THE ELECTION OF 2000

Despite Clinton’s high approval rating, his vice president and the 2000 Democratic nominee for president, Al Gore, was eager to distance himself from scandal. Unfortunately, he also alienated Clinton loyalists and lost some of the benefit of Clinton’s genuine popularity. Gore’s desire to emphasize his concern for morality led him to select Connecticut senator Joseph I. Lieberman as his running mate. Lieberman had been quick to denounce Clinton’s relationship with Monica Lewinsky. Consumer advocate Ralph Nader ran as the candidate of the Green Party, a party devoted to environmental issues and grassroots activism, and Democrats feared that he would attract votes that Gore might otherwise win.

On the Republican side, where strategists promised to “restore honor and dignity” to the White House, voters were divided between George W. Bush, governor of Texas and eldest son of former president Bush, and John McCain, an Arizona senator and Vietnam War veteran. Bush had the robust support of both the Christian Right and the Republican leadership. His campaign amassed large donations that it used to defeat McCain, himself an outspoken critic of the influence of money in politics. The nomination secured, Bush selected Dick Cheney, part of the Nixon and Ford administrations and secretary of defense under George H. W. Bush, as his running mate.

One hundred million votes were cast in the 2000 election, and Gore topped Bush in the popular vote by 540,000 ballots, or 0.5 percent. The race was so close that news reports declared each candidate the winner at various times during the evening. It all came down to Florida, where early returns called the election in Bush’s favor by a mere 527 of 5,825,000 votes. Whoever won Florida would get the state’s twenty-five electoral votes and secure the presidency (Figure).

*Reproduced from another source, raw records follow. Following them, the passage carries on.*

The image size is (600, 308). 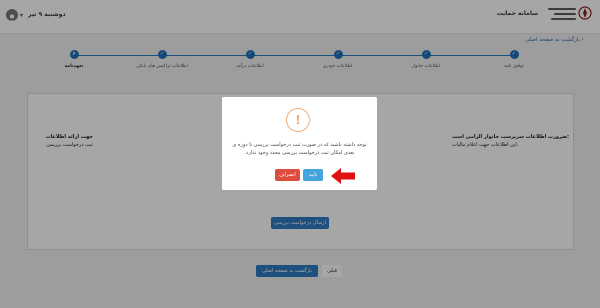 I want to click on confirm-button: تایید, so click(x=313, y=175).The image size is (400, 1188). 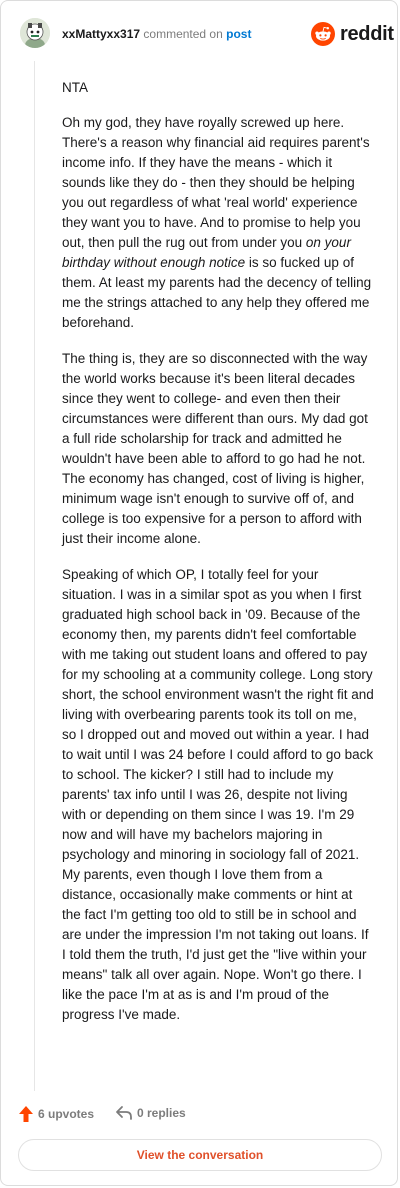 I want to click on reddit-wordmark: reddit, so click(x=367, y=34).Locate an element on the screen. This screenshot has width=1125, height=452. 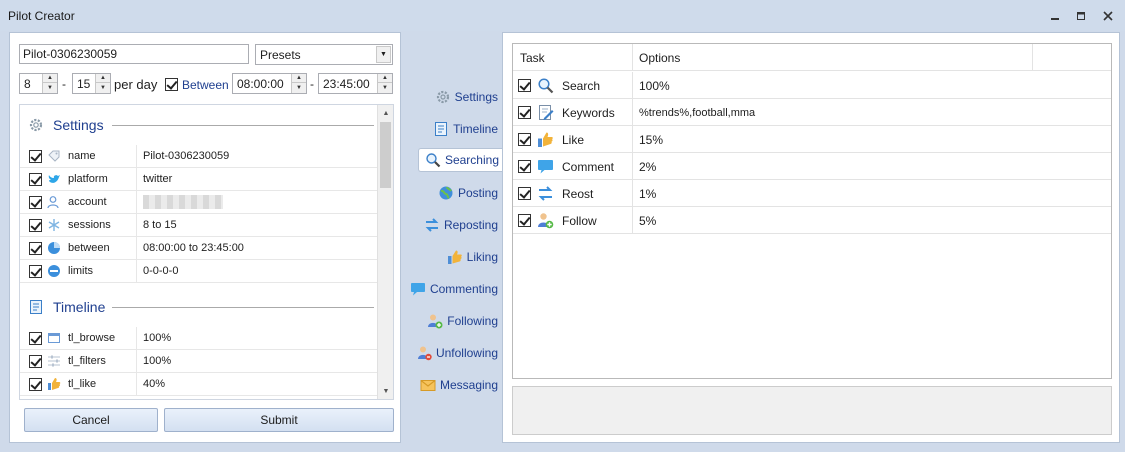
settings-row-platform: platform twitter is located at coordinates (200, 180).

A map shows the results of the 2000 presidential election and the number of electoral votes cast for each candidate. The states that voted for Bush include Alaska (3), Nevada (4), Arizona (8), Utah (5), Idaho (4), Montana (3), Wyoming (3), Colorado (8), North Dakota (3), South Dakota (3), Nebraska (5), Kansas (6), Oklahoma (8), Texas (32), Missouri (11), Arkansas (6), Louisiana (9), Indiana (12), Kentucky (8), Tennessee (11), Mississippi (7), Alabama (9), Georgia (13), Florida (25), South Carolina (8), North Carolina (14), Virginia (13), West Virginia (5), Ohio (21), and New Hampshire (4). The states that voted for Gore include California (54), Oregon (7), Washington (11), New Mexico (5), Minnesota (10), Iowa (7), Wisconsin (11), Illinois (22), Michigan (18), Hawaii (4), Pennsylvania (23), Maryland (10), Delaware (3), New Jersey (15), New York (33), Vermont (3), Maine (4), Massachusetts (12), Rhode Island (4), Connecticut (8), and Washington, D.C. (2).
The map shows the results of the 2000 U.S. presidential election. While Bush won in the majority of states, Gore dominated in the more populous ones, winning the popular vote overall.

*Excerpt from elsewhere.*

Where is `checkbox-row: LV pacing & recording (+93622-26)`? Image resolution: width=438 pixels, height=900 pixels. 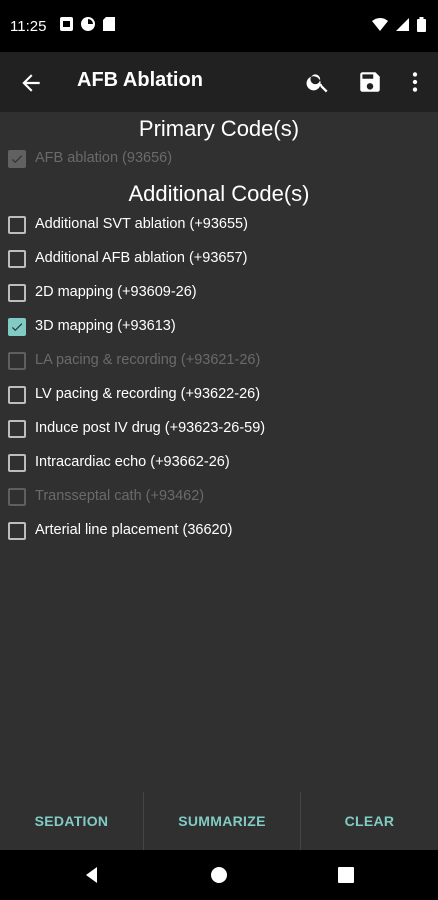 checkbox-row: LV pacing & recording (+93622-26) is located at coordinates (219, 395).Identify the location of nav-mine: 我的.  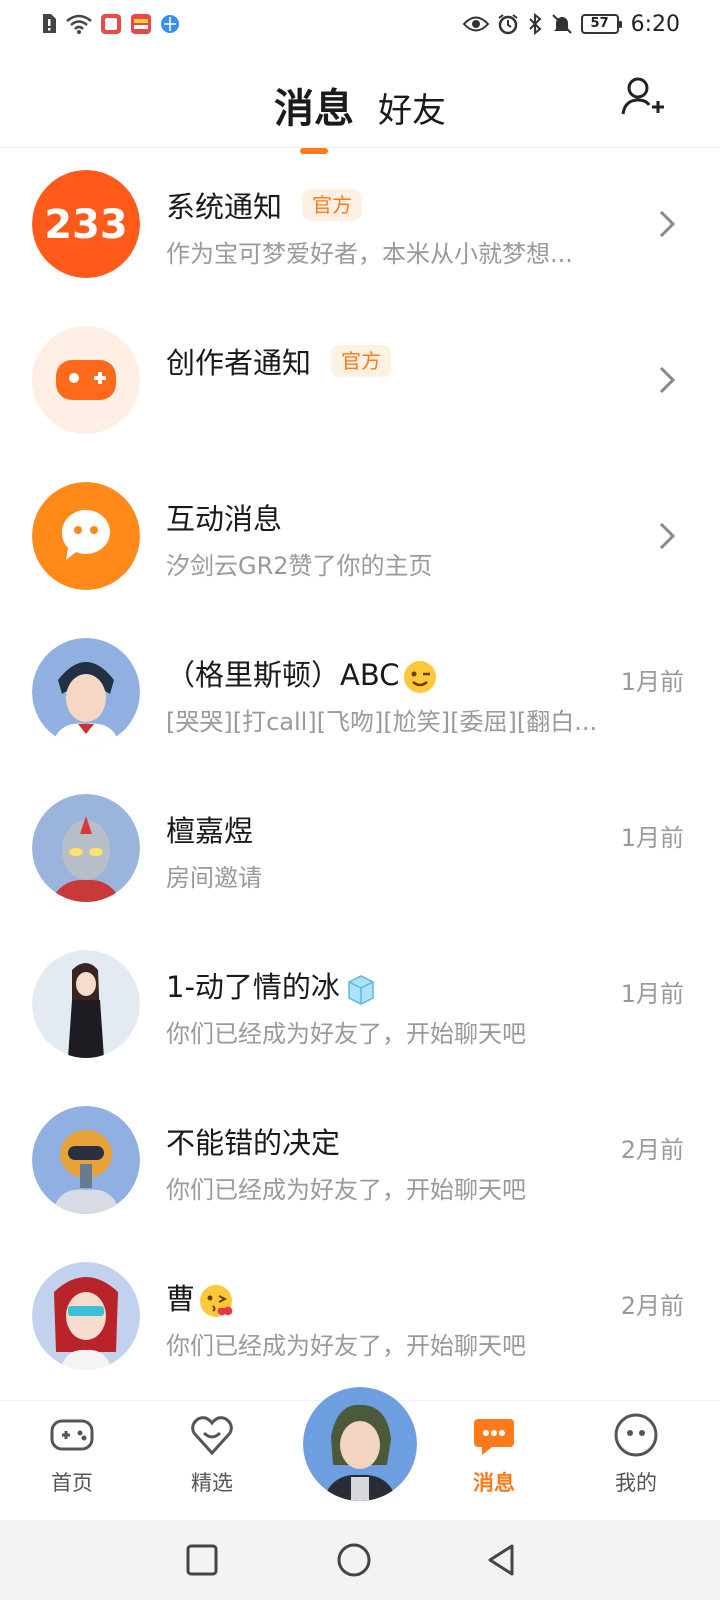
(636, 1461).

Because there seemed to be irregularities in four counties traditionally dominated by Democrats, especially in largely African American precincts, Gore called for a recount of the ballots by hand. Florida’s secretary of state, Katherine Harris, set a deadline for the new vote tallies to be submitted, a deadline the counties could not meet. When the Democrats requested an extension, the Florida Supreme Court granted it, but Harris refused to accept the new tallies unless the counties could explain why they had not met the original deadline. When the explanations were submitted, they were rejected. Gore then asked the Florida Supreme Court for an injunction that would prevent Harris from declaring a winner until the recount was finished. On November 26, Harris declared Bush the winner in Florida. Gore protested that not all votes had been recounted by hand. When the Florida Supreme Court ordered the recount to continue, the Republicans appealed to the U.S. Supreme Court, which decided 5–4 to stop the recount. Bush received Florida’s electoral votes and, with a total of 271 votes in the Electoral College to Gore’s 266, became the forty-third president of the United States.